Genova. Secondo gli avvocati genovesi Marcello Lucchese e Alessandro Cecon, difensori di tre prostitute multate dopo l’entrata in vigore dell’ordinanza del sindaco Marta Vincenzi, l’abbigliamento e l’atteggiamento di una “graziosa” non sono molto diversi da quanto si può vedere alla tv.
Questa la tesi sostenuta dai due legali, che hanno depositato un ricorso in prefettura per chiedere l’annullamento di alcune multe contestate alle loro clienti in virtù dell’ordinanza che prevede sanzioni per prostitute e clienti.
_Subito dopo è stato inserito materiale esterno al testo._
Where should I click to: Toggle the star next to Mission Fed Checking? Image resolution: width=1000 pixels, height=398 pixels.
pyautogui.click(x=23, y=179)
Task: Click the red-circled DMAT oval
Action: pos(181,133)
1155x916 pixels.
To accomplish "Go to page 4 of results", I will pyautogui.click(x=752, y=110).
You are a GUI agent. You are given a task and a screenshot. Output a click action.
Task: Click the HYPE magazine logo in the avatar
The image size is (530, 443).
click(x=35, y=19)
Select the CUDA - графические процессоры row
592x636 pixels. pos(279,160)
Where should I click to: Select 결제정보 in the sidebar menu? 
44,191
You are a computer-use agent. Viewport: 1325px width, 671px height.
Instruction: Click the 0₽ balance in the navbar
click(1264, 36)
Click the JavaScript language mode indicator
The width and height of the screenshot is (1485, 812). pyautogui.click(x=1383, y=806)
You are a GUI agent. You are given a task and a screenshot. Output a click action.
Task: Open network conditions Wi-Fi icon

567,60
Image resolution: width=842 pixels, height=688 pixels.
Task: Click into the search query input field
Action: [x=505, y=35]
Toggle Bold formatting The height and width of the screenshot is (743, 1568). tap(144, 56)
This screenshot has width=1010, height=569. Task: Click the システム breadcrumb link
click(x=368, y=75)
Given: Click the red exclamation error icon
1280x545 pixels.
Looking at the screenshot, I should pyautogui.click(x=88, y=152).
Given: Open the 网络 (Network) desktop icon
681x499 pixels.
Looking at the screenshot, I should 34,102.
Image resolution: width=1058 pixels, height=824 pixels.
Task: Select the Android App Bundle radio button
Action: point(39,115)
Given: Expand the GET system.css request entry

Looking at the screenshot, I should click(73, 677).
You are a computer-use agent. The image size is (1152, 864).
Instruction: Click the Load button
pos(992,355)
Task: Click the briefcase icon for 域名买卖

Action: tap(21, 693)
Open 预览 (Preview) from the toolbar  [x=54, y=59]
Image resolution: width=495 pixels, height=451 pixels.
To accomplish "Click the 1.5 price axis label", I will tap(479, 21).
L’ordinanza, entrata in vigore il 12 novembre, secondo i legali, non è legittima perché “basata sul dm del 5 agosto 2008 sull’incolumità pubblica, di per sé illegittimo”. Gli avvocati contestano la “mancanza di una specifica disciplina ministeriale in materia di incolumità pubblica e sicurezza urbana”. Poi aggiungono che c’é anche un contrasto normativo che riguarda la lesione del principio d’uguaglianza sancito dall’art. 3 della Costituzione: cliente e prostituta sarebbero discriminati attraverso misure di limitazione della libertà individuale che può essere esercitata solo “per quel tanto strettamente necessario a garantirla”.
Infine sottolineano il concetto di ‘buon costume’: “si profila – scrivono – un quesito sull’indice di scandalosità che atteggiamenti e abbigliamento debbano possedere per integrare o no un adescamento. Oggi, come testimoniano gli spettacoli in tv, è impossibile concepire una minaccia al pubblico decoro da questo punto di vista. Potendosi eccepire che i modelli televisivi non varrebbero ad escludere l’antigiuridicità, avendo gli stessi vestiti, movenze o pose una valenza diversa per strada, dove non si rientra nel campo artistico. Ma ci si accorge che vi è una rigorosa corrispondenza tra standard televisivi e contegno sociale”.